### ĆWICZENIE PISEMNE A
Zwróć w niezmienionej postaci każdy z wierszy umieszczonych pod recenzją gry „Deus Ex”, który zawiera ciąg „toolbar”.

### TEKST ŹRÓDŁOWY
Witajcie w ciekawych czasach
[„Deus Ex” - recenzja]
Gdyby nie dziury w logice i takie sobie AI, to by było 100% ekstraktu…
Jak jest – każdy widzi: jest źle, będzie jeszcze gorzej. Dodajmy do tego Szarą Śmierć – zarazę dziesiątkującą ludzkość. Możemy się domyślać, jakie rozprzężenie to spowoduje na świecie. Na szczęście jest lekarstwo na Szarą Śmierć – Ambrozja. Jest też i problem – można je produkować jedynie w najlepiej wyposażonych laboratoriach na świecie. Tak naprawdę to tylko jedno jest na tyle dobre, żeby utrzymać reżim procesu technologicznego. Ograniczona ilość = nadużycia. Pieniądze przechodzą z rąk do rąk, szara strefa, tajne ustalenia, terroryzm. W takich to czasach jedynym wyjściem było powołanie UNATCO (United Nations Anti-Terrorism Coalition). Jednostka do walki z przestępczością zorganizowaną. Ty jesteś jej nowym nabytkiem.
Rodzice zginęli już dawno, lecz ich wspomnienie żyje nadal. Jedynym rozsądnym wyjściem było wstąpienie razem z bratem do Akademii. Tam zostaliście poddani eksperymentowi. Do tej pory wszystkie modyfikacje ludzkiego organizmu przeprowadzano zastępując tkankę – maszyną. Z wami jest inaczej: poddano was augmentacji – cyborgizacji za pomocą nanomechanizmów. Brat od pewnego czasu pracuje już w UNATCO, ty dopiero skończyłeś Akademię i zostałeś przetransportowany do kwatery głównej na Liberty Island…
Będziesz mógł się wykazać – grupa terrorystów z NSF zajęła Statuę Wolności. Natychmiast wkraczasz do akcji.

### ĆWICZENIE PISEMNE B
Ustal, czy podane zdania są zgodne z recenzją gry „Deus Ex”. Przy każdym odpowiedz „tak” lub „nie” i przytocz dosłownie rozstrzygający fragment recenzji: (i) Lekarstwem na Szarą Śmierć jest Ambrozja. (ii) Ambrozję można wytwarzać w dowolnym laboratorium. (iii) Statuę Wolności zajęła grupa terrorystów z NSF.

### WIERSZE ŹRÓDŁOWE
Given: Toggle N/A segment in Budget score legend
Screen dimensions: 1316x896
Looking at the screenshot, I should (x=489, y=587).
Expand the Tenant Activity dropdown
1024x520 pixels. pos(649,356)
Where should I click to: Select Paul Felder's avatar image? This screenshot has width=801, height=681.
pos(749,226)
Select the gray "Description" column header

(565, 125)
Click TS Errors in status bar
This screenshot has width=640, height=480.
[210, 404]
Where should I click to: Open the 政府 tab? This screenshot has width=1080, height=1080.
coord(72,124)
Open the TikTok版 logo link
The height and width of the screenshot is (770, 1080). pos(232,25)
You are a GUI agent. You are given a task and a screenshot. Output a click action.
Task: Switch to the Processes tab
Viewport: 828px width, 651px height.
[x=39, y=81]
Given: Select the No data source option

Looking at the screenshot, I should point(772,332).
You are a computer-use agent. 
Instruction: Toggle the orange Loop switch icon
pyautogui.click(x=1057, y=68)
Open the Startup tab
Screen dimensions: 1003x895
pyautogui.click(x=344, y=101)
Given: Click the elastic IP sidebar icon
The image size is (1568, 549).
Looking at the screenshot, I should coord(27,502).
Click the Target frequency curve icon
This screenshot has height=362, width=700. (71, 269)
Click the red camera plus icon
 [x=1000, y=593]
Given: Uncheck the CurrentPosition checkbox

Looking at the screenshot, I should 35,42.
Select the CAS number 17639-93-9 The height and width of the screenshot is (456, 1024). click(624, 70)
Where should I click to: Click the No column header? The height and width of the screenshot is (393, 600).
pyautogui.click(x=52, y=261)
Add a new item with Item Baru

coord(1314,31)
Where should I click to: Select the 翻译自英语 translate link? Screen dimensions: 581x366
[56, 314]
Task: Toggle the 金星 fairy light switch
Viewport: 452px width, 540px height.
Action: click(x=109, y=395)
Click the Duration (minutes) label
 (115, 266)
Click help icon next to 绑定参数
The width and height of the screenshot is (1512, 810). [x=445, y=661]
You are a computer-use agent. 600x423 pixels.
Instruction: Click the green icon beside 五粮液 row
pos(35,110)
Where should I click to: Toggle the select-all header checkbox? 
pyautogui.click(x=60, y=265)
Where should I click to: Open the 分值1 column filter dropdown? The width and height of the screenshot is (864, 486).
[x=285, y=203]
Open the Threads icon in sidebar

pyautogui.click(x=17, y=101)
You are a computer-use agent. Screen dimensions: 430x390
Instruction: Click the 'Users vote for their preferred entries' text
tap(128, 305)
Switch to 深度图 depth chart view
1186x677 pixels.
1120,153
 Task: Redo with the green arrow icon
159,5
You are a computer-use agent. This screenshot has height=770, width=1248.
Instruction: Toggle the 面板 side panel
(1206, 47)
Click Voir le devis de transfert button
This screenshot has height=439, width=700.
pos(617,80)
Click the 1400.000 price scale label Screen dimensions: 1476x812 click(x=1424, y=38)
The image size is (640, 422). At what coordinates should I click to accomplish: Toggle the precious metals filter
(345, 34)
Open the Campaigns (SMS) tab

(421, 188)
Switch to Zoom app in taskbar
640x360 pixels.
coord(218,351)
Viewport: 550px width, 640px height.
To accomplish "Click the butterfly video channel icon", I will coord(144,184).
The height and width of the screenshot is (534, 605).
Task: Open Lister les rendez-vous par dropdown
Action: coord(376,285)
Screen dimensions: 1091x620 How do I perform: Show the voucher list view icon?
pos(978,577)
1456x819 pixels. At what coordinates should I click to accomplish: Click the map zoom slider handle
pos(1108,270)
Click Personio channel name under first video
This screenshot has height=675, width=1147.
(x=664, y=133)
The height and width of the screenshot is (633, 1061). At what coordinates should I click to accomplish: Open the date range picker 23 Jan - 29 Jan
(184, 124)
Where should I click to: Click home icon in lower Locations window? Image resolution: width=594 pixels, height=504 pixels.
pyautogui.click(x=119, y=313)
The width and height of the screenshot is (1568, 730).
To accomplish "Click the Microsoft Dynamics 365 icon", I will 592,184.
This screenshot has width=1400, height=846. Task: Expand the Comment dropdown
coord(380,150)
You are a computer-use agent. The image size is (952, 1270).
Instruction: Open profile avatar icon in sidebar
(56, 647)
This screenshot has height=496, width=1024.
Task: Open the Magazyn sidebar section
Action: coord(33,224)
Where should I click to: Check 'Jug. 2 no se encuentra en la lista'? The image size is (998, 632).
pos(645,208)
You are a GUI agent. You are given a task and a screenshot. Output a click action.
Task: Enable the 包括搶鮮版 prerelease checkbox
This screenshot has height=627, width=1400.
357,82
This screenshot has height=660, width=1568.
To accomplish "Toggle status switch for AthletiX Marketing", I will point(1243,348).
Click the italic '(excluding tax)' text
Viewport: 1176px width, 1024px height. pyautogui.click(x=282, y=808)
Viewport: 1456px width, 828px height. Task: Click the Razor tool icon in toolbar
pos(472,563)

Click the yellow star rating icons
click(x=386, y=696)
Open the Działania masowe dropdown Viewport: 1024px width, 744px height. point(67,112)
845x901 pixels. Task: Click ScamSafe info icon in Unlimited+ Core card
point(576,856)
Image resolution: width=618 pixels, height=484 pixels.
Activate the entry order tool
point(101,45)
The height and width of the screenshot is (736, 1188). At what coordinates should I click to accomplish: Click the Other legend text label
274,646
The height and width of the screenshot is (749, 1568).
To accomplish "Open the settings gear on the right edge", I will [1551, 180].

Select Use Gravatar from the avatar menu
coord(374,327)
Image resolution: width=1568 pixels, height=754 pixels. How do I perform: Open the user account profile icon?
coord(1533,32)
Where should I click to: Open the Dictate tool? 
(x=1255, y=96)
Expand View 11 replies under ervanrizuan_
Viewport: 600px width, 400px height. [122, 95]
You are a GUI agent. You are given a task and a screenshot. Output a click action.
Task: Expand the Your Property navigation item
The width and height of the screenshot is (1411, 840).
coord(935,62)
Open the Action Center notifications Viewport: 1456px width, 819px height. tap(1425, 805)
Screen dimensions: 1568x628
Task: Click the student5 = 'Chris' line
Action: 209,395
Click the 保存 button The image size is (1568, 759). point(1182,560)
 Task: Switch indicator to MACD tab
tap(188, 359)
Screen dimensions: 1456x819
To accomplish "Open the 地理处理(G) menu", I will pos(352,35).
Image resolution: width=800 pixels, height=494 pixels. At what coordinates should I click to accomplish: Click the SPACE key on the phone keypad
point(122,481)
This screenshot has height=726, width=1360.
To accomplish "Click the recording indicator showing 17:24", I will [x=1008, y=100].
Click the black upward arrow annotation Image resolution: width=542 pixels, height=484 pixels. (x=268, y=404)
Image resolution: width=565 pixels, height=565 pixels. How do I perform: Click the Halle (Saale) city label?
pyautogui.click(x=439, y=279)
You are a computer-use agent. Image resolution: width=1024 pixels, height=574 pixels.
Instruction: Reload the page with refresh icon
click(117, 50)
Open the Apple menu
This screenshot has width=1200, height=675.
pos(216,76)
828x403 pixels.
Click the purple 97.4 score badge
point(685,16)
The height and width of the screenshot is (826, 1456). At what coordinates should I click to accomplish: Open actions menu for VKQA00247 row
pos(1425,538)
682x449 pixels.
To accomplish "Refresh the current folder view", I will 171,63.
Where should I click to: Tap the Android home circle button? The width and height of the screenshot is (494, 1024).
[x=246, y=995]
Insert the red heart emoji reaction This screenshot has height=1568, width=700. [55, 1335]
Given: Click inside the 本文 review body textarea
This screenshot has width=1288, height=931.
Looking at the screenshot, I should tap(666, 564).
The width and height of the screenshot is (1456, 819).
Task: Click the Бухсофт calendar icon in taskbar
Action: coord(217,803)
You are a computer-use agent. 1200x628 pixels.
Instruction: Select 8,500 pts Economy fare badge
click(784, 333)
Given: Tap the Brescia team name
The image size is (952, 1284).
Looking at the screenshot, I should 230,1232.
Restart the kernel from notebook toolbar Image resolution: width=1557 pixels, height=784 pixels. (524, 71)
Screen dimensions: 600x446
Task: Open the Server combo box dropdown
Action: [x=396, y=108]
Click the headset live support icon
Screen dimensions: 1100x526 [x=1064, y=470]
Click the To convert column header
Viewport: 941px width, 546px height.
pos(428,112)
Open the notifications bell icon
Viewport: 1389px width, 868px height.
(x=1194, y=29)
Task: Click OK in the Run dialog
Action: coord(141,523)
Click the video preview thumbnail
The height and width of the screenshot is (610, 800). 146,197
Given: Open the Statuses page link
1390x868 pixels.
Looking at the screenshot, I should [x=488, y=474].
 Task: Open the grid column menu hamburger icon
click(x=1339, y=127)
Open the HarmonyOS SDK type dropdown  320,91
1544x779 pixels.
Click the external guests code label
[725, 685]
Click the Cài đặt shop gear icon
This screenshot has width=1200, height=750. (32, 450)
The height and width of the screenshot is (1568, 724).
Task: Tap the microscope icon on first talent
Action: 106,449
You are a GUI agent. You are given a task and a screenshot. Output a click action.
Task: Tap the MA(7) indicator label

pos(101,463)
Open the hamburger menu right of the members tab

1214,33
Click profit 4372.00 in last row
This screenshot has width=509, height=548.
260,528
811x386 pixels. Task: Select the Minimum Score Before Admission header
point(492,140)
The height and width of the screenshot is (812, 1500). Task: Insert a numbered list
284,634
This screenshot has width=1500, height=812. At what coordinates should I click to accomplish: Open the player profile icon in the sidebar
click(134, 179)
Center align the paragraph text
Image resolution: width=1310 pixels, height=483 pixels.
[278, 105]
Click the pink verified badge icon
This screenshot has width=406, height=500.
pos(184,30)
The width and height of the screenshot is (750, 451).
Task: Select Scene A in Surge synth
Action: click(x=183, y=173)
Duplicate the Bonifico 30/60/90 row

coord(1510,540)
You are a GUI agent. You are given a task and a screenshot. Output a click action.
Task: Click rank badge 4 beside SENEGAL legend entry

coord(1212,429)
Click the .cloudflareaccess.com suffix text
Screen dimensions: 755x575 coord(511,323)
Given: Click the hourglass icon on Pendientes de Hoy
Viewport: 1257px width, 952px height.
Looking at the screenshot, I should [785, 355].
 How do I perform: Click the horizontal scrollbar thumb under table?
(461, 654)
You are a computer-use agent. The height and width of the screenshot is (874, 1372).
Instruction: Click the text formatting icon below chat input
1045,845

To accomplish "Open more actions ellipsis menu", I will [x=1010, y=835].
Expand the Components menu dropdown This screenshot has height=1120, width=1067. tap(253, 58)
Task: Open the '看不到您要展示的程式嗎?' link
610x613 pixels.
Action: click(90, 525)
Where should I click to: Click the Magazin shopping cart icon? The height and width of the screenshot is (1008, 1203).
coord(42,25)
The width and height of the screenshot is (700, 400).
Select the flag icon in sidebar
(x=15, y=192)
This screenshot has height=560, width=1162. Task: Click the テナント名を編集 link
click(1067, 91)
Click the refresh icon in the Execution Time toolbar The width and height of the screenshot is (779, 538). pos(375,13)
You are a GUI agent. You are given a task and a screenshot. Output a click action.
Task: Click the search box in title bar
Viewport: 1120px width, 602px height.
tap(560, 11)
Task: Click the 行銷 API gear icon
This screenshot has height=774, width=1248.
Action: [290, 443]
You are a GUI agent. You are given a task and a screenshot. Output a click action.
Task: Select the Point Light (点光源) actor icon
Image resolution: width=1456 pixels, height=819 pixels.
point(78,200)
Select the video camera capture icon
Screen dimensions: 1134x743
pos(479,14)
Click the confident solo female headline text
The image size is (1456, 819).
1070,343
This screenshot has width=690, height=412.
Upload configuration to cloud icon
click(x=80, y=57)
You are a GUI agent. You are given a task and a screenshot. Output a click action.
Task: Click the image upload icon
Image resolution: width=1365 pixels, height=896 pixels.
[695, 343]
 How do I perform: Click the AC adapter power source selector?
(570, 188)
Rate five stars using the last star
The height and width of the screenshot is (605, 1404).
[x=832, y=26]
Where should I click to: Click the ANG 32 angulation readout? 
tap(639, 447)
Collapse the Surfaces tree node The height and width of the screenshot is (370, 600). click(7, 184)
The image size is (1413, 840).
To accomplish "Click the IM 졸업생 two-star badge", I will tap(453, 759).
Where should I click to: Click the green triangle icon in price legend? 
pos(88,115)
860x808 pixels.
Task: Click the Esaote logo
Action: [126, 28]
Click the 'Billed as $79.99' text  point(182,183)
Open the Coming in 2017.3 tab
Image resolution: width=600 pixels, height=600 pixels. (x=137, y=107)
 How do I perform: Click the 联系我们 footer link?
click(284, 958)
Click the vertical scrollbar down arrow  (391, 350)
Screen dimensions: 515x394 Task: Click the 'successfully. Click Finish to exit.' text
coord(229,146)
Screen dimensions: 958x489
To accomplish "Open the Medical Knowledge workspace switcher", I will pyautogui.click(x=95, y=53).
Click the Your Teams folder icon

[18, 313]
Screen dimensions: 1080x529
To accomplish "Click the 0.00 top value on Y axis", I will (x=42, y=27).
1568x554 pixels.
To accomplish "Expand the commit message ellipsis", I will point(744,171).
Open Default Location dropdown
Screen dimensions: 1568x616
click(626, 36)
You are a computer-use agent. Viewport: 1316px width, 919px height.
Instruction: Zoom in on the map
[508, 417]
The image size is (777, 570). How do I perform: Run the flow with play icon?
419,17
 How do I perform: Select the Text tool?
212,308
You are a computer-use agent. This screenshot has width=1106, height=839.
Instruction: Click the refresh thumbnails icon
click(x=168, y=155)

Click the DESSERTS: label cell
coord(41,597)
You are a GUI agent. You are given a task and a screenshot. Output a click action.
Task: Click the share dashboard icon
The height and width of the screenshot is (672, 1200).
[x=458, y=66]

### ROZWIĄZANIE WZORCOWE A
Viewport: 1456px width, 828px height. Task: Click the Razor tool icon in toolbar
Restart the kernel from notebook toolbar Image resolution: width=1557 pixels, height=784 pixels. (524, 71)
Click the refresh icon in the Execution Time toolbar The width and height of the screenshot is (779, 538). pos(375,13)

### ROZWIĄZANIE WZORCOWE B
(i) Tak: „Na szczęście jest lekarstwo na Szarą Śmierć – Ambrozja.”
(ii) Nie: „można je produkować jedynie w najlepiej wyposażonych laboratoriach na świecie.”
(iii) Tak: „grupa terrorystów z NSF zajęła Statuę Wolności.”